The competitiveness between Chase and Alex grew even stronger during the early months of the year when COVID-19 was beginning to grow in the U.S. The brothers went back home and were with each other for most of the two- to three-month quarantine period, with the majority of their time being put into playing Smash Bros.
Alex said the quarantine period was the first time since him and Chase were younger that the two got to spend a lot of time with each other and bond. Smash Bros ended up being the catalyst for most of the bonding during that time. Alex said on a normal day, they would play for close to an hour a day.
“Every time we were together, that was our means of enjoyment," Alex Allen said.
As the two played more and more over the COVID-19 lockdown period, Alex said their parents couldn't help but laugh watching the two compete so much.
“They think it's hilarious," Alex Allen said. “My dad doesn’t know the difference between the Switch and the other Nintendo consoles, so he is always like, ‘Have fun playing Nintendo.’”
During dinner, Chase and Alex would occasionally look each other in the eye after the meal was finished and they would instantly know what the other was wanting to do — play some Smash.
“Our competitive side is at one of its highest peaks when we play each other," Alex Allen said. "We yell at each other, we throw controllers. Honestly, whoever loses is probably leaving the room.”
Chase doesn't hide his passion for Smash and made it a goal to become really good at the game. His practice has seemingly paid off, with his Samus making it into Smash Ultimate's online feature called "Elite Smash."
To make it into Elite Smash, you must beat enough online opponents or complete in enough in-game challenges. Chase said it was his goal to make it, and now that he is in, he actually doesn't play that much anymore because a few losses in Elite Smash, and you are out.
He would prefer not to risk it.
His love for Smash Bros Ultimate goes beyond the game itself, as he watches professional players of the game like Samsora, Mango and Ludwig on Twitch or YouTube. He watches their uploads of game clips, their tips on how to get better and tier lists to determine who is considered the best character in the game.
By gaining the knowledge of professional players, Chase decided he would finally take the time and create a video of some of his own gameplay.

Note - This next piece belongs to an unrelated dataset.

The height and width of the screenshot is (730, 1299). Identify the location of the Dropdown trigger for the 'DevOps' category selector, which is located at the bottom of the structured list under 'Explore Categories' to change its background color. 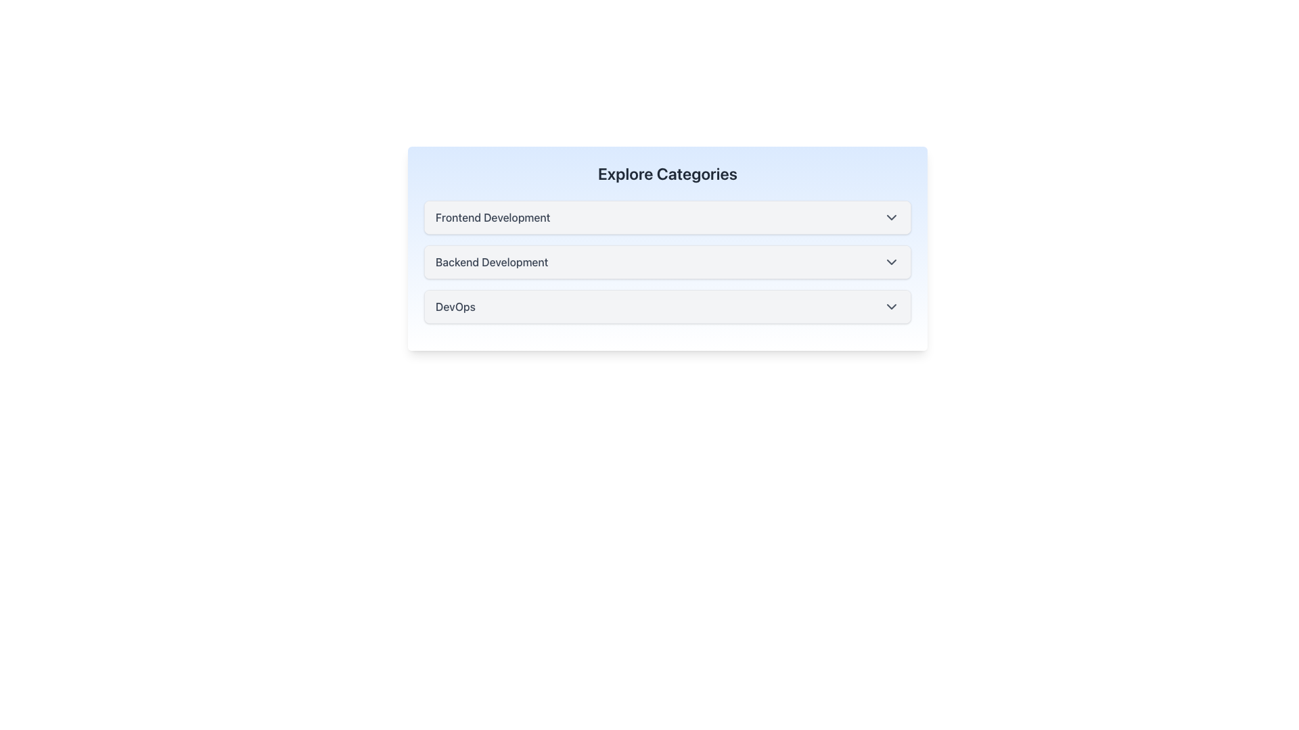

Over quarantine, he went through hours of archived game footage in the console and started clipping together the best moments into a montage of some of his best edge-guarding plays. His first compilation can be found here.
Even with how much time he has put into the game over the years, Chase said his coaches still don't know he plays the game.
"They would probably say, 'Why have you wasted all of this time on Smash Bros?'” Chase Allen said.